INPUT FOR THIS TASK:
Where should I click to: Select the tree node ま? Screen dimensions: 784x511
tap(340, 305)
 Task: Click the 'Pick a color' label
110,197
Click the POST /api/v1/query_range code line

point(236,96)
* * *
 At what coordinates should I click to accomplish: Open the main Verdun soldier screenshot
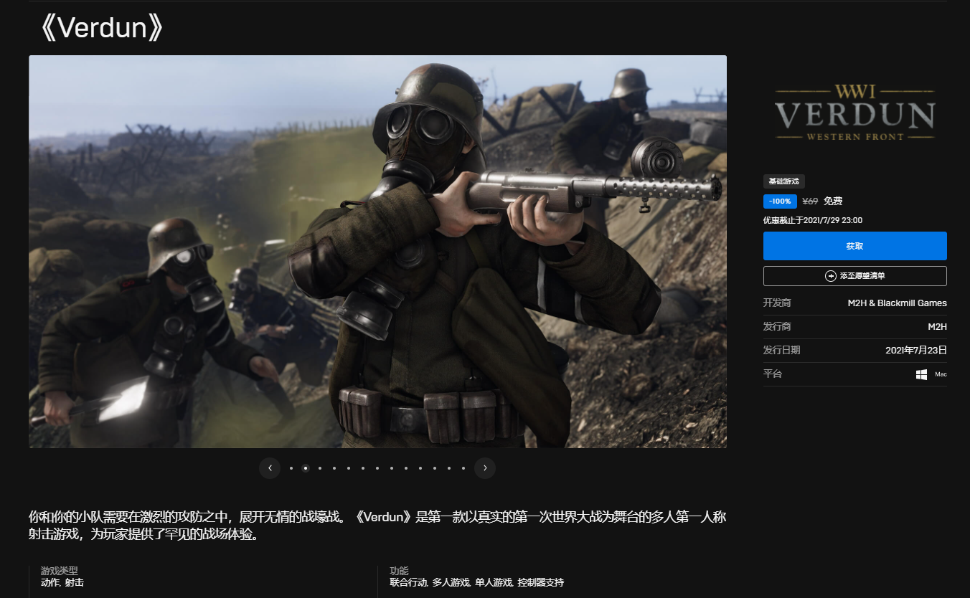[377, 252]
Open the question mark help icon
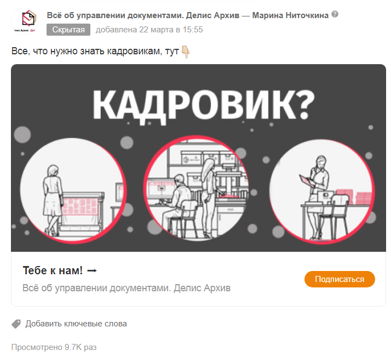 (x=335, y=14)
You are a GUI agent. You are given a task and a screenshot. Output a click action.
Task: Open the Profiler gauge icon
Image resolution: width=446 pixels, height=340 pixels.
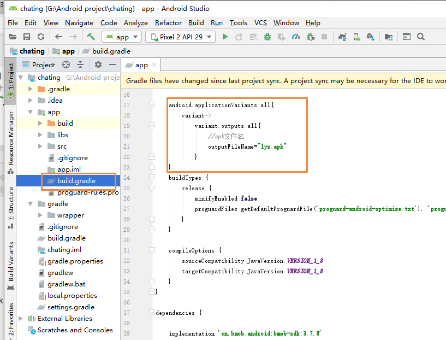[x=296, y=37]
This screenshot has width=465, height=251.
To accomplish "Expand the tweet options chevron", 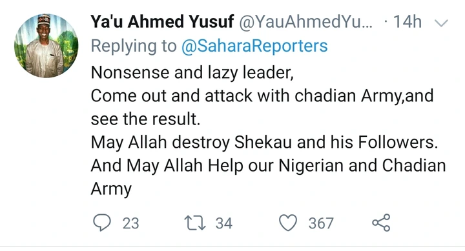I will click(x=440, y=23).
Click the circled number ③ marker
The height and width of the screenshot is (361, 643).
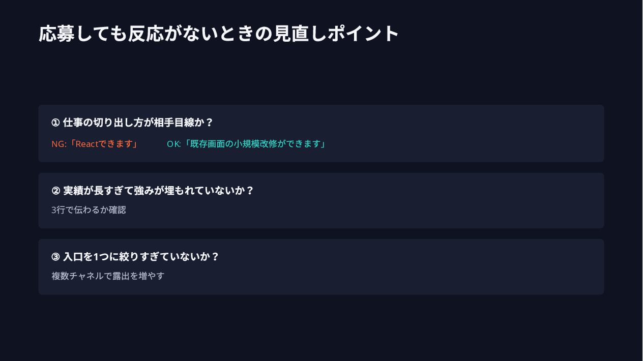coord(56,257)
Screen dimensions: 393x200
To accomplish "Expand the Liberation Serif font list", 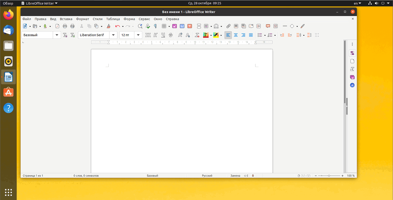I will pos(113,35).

PROBLEM REQUIREMENTS: Everything from the line with "At what coordinates" down to the line with "You are a GUI" in the data above should be copied exactly, with both end lines kept and the pictures left out.

PROBLEM SOLUTION:
 At what coordinates should I click to accomplish: Open the main Verdun soldier screenshot
[377, 252]
Open the question mark help icon
 (x=335, y=14)
You are a GUI agent. You are given a task and a screenshot. Output a click action.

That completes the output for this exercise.